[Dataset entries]

━━━━━━━━━━━━━━━━━━━━

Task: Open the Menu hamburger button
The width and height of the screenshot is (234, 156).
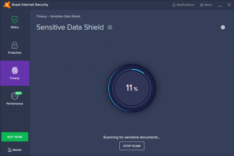Action: [206, 5]
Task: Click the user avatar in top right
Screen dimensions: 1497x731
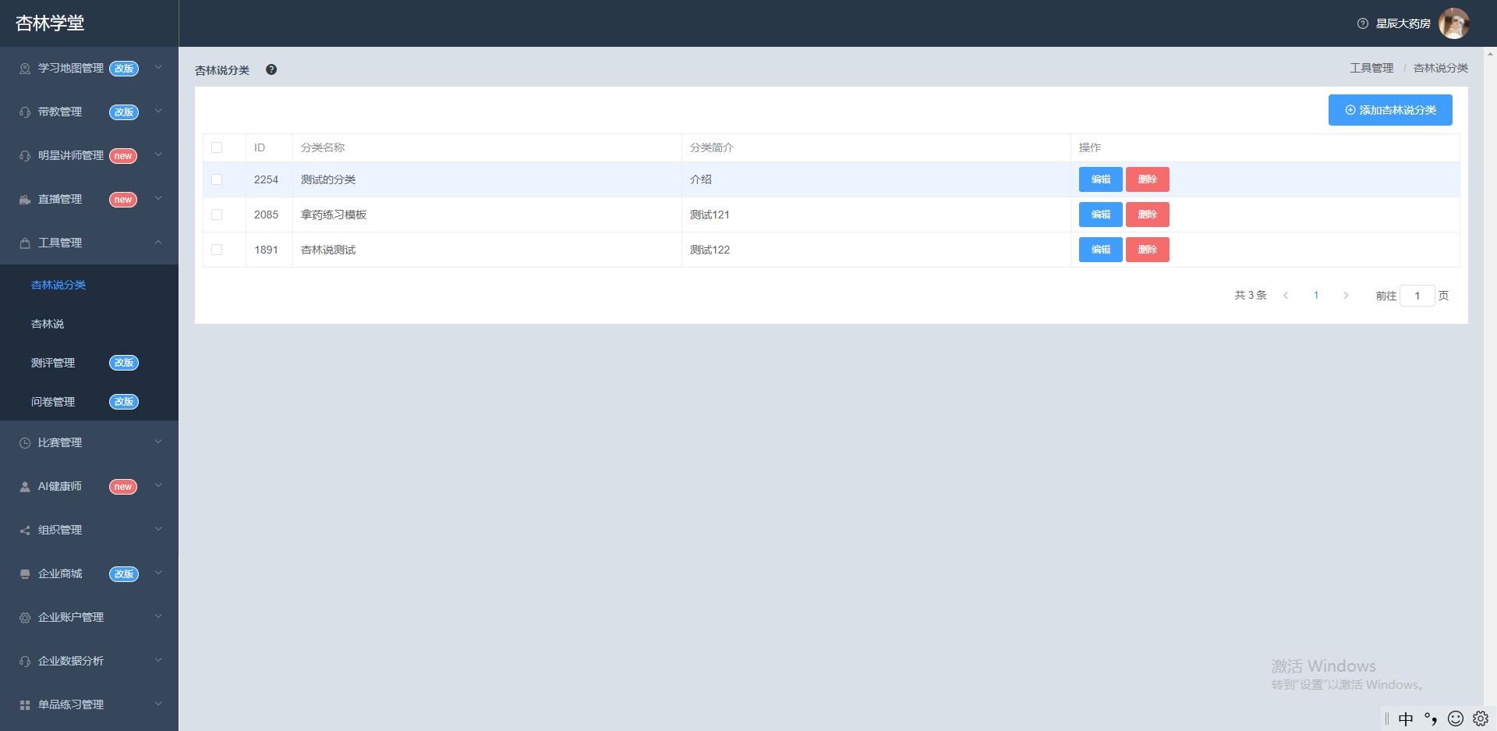Action: pyautogui.click(x=1453, y=23)
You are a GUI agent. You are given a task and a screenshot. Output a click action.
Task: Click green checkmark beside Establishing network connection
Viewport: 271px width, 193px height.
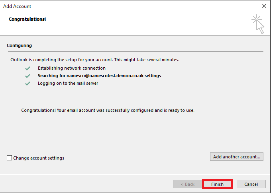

━━━━━━━━━━━━━━━━━━━━

Copy every record exactly as it appears, apart from any pictures.

Task: Open the Menu hamburger button
The width and height of the screenshot is (234, 156).
Action: [206, 5]
Task: Click the user avatar in top right
Screen dimensions: 1497x731
Action: pyautogui.click(x=1453, y=23)
You are a GUI agent. You are given a task and a screenshot. Output a click action.
Task: Click green checkmark beside Establishing network connection
Viewport: 271px width, 193px height.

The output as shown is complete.